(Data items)
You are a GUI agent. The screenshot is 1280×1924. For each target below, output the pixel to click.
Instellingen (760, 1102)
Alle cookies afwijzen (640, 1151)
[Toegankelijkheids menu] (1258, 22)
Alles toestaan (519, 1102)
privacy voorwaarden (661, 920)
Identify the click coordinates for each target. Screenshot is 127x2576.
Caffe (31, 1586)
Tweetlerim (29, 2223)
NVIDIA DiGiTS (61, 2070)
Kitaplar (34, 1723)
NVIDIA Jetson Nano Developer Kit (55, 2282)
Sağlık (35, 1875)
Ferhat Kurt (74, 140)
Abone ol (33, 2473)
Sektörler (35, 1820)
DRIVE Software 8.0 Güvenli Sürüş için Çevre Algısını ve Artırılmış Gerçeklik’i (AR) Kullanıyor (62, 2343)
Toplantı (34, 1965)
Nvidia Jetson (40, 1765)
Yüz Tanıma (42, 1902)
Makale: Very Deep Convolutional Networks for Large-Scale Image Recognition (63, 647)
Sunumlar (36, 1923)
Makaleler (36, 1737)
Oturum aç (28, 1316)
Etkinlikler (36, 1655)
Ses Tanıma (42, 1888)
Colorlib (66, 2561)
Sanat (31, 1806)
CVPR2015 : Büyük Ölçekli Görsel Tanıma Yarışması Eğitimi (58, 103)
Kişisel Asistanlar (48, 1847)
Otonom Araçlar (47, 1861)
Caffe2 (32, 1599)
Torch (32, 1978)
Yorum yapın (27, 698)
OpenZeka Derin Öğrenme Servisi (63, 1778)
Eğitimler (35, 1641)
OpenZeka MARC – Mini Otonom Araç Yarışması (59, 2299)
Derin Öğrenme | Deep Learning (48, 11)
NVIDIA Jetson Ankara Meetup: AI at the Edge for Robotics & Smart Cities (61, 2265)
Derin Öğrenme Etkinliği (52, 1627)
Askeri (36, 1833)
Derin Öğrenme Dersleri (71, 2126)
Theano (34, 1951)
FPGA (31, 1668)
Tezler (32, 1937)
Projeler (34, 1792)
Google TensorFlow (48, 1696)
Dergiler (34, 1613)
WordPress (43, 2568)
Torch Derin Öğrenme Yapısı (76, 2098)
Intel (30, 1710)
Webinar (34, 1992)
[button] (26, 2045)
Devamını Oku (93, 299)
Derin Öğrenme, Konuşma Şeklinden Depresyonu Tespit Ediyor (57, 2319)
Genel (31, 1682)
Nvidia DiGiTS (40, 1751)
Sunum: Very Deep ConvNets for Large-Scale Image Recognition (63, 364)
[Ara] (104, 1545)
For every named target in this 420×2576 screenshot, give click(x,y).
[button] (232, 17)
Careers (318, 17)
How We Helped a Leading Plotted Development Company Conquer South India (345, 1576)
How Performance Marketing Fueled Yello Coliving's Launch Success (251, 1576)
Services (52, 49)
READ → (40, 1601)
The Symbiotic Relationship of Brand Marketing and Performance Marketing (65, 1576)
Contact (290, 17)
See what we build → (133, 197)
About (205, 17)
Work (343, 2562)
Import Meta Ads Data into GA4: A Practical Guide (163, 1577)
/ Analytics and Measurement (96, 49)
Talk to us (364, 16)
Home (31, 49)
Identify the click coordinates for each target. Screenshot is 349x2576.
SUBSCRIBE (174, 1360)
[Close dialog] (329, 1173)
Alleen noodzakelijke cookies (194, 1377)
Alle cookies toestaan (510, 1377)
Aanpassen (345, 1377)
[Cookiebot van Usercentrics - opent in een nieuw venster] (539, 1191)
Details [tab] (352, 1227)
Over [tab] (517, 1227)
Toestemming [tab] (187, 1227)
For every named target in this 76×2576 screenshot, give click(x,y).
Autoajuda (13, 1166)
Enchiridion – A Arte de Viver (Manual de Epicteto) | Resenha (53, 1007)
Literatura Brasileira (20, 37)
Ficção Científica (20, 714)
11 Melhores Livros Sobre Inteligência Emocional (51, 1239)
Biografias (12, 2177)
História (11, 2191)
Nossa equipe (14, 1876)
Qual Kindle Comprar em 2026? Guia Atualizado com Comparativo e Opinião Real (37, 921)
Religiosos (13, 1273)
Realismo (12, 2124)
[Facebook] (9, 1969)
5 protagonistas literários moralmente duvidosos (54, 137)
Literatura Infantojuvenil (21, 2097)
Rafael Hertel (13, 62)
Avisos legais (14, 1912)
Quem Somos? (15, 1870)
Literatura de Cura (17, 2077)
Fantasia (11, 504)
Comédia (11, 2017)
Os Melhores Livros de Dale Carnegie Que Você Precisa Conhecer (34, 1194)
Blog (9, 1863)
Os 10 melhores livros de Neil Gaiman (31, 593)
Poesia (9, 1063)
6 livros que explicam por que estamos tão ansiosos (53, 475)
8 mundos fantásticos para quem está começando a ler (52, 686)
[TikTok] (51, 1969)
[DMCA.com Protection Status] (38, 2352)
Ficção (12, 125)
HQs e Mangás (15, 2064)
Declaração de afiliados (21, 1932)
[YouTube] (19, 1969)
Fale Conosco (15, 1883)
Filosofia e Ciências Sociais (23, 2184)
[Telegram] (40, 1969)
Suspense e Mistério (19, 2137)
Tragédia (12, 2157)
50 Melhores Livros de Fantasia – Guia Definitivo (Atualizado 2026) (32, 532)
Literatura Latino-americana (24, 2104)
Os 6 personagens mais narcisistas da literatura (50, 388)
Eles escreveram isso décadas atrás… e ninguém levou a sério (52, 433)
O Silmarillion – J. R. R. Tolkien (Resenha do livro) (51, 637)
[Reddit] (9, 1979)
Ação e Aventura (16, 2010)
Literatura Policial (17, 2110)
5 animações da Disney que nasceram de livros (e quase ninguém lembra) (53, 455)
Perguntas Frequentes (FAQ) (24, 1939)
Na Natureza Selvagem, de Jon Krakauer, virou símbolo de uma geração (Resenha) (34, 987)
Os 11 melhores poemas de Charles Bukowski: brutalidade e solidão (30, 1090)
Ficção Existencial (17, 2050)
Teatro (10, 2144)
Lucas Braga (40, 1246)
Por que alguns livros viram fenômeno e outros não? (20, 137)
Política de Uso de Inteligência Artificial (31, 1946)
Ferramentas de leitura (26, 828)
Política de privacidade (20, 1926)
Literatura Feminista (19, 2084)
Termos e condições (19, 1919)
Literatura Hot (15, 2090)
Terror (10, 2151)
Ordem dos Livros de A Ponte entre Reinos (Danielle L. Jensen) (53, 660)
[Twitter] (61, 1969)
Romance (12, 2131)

- _WHAT IS EXPECTED_: All lines above from the one holding "Yorum yapın (27, 698)" to the one holding "Projeler (34, 1792)", inclusive, are to be copied exactly; no other line is wanted.

- _ANSWER_:
Yorum yapın (27, 698)
OpenZeka Derin Öğrenme Servisi (63, 1778)
Eğitimler (35, 1641)
OpenZeka MARC – Mini Otonom Araç Yarışması (59, 2299)
Derin Öğrenme | Deep Learning (48, 11)
NVIDIA Jetson Ankara Meetup: AI at the Edge for Robotics & Smart Cities (61, 2265)
Derin Öğrenme Etkinliği (52, 1627)
Askeri (36, 1833)
Derin Öğrenme Dersleri (71, 2126)
Theano (34, 1951)
FPGA (31, 1668)
Tezler (32, 1937)
Projeler (34, 1792)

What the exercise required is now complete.